Stored data
• • • •

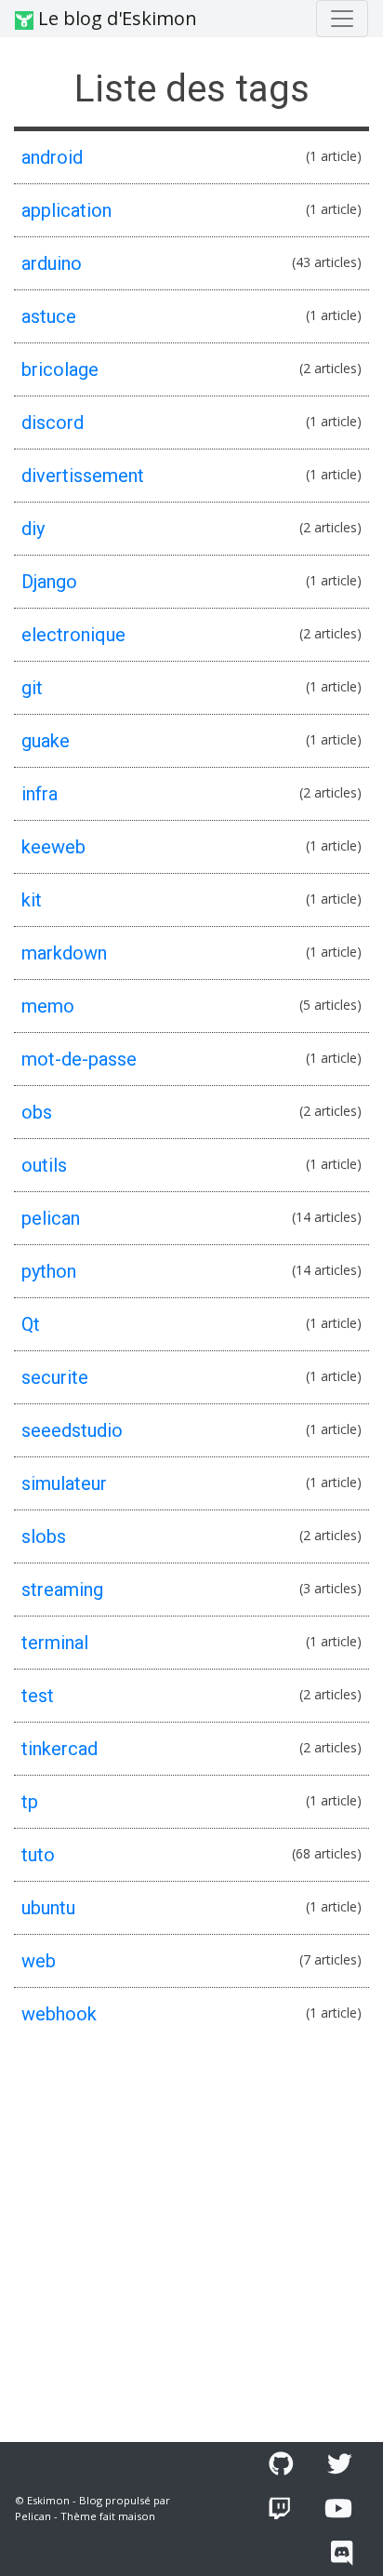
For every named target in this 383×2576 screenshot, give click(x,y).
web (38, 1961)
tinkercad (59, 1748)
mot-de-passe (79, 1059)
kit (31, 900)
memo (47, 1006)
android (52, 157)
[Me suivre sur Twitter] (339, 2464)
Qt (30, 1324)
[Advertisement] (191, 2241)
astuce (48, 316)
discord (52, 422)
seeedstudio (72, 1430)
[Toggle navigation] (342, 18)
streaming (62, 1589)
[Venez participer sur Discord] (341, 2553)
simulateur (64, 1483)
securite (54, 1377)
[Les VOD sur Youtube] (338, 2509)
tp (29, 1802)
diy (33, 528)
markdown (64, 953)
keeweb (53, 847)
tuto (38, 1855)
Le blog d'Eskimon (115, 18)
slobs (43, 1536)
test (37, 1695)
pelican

• • • •

HOW TO COMPLETE THIS TASK >> Nothing but an exact repeat of the records, pictures excluded, belongs in the answer.

TASK SOLUTION >>
For every named target in this 383×2576 screenshot, give click(x,y).
web (38, 1961)
tinkercad (59, 1748)
mot-de-passe (79, 1059)
kit (31, 900)
memo (47, 1006)
android (52, 157)
[Me suivre sur Twitter] (339, 2464)
Qt (30, 1324)
[Advertisement] (191, 2241)
astuce (48, 316)
discord (52, 422)
seeedstudio (72, 1430)
[Toggle navigation] (342, 18)
streaming (62, 1589)
[Venez participer sur Discord] (341, 2553)
simulateur (64, 1483)
securite (54, 1377)
[Les VOD sur Youtube] (338, 2509)
tp (29, 1802)
diy (33, 528)
markdown (64, 953)
keeweb (53, 847)
tuto (38, 1855)
Le blog d'Eskimon (115, 18)
slobs (43, 1536)
test (37, 1695)
pelican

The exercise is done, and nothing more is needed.